韓国では、総選挙(4月15日投開票)を目前に控え、各地で選挙戦の真っただ中だ。
新型コロナウイルスの影響で、街頭での派手な集会は有権者から敬遠され、韓国らしい賑やかな選挙運動は影をひそめている。そんな異例の選挙でも相変わらず健在なのが、「日本」というキーワードを使った対立候補への批判だ。
選挙戦で語られた日本は「あの時代」
韓国の3大紙の一つ、「朝鮮日報」(電子版、4月6日)によると、左派系の与党「共に民主党」は、選挙戦スタート直前の3月末、「総選挙戦略広報遊説マニュアル」を作成し、同党の立候補者の陣営に配布していた。
その中で、広報・遊説の指針として、次のように書かれていたという。
「国民らは今回の選挙を『韓日戦』と呼んでいる。日本政府には屈従的だが、韓国政府を非難するばかりの(保守系の最大野党の)未来統合党に審判を下してほしい」
== == ==
■ 作成課題
上の韓国総選挙の本文から、「選挙戦で語られた日本は「あの時代」」で始まり「統合党に審判を下してほしい」」で終わる部分を、一字も変えずに書き写しなさい。

■ 提示一覧
== == ==
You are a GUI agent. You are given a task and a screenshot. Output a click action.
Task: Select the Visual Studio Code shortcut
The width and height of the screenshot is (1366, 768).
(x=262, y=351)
== == ==
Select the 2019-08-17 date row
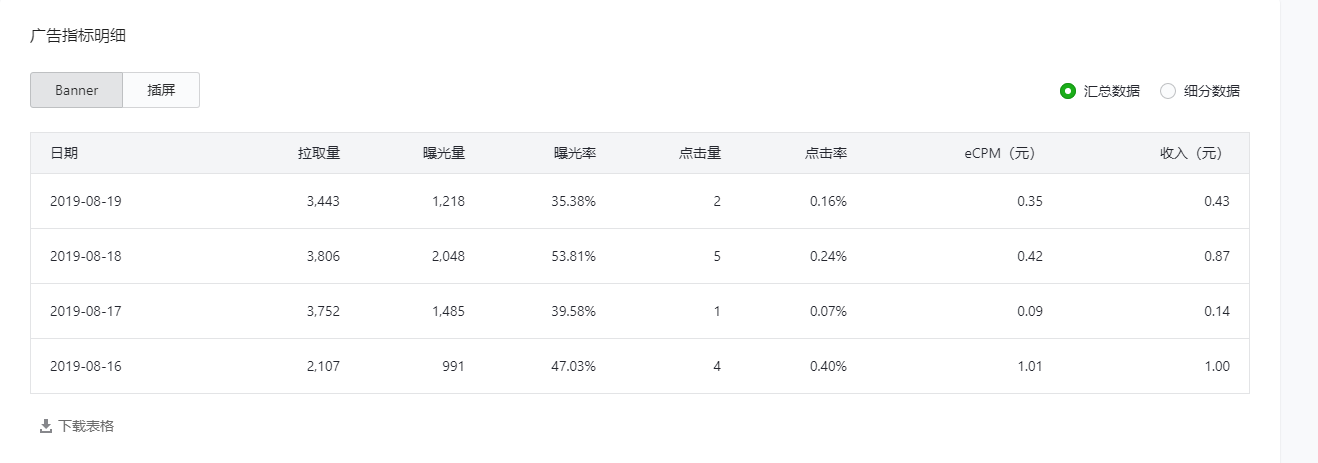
== == ==
■ 完成解答
選挙戦で語られた日本は「あの時代」
韓国の3大紙の一つ、「朝鮮日報」(電子版、4月6日)によると、左派系の与党「共に民主党」は、選挙戦スタート直前の3月末、「総選挙戦略広報遊説マニュアル」を作成し、同党の立候補者の陣営に配布していた。
その中で、広報・遊説の指針として、次のように書かれていたという。
「国民らは今回の選挙を『韓日戦』と呼んでいる。日本政府には屈従的だが、韓国政府を非難するばかりの(保守系の最大野党の)未来統合党に審判を下してほしい」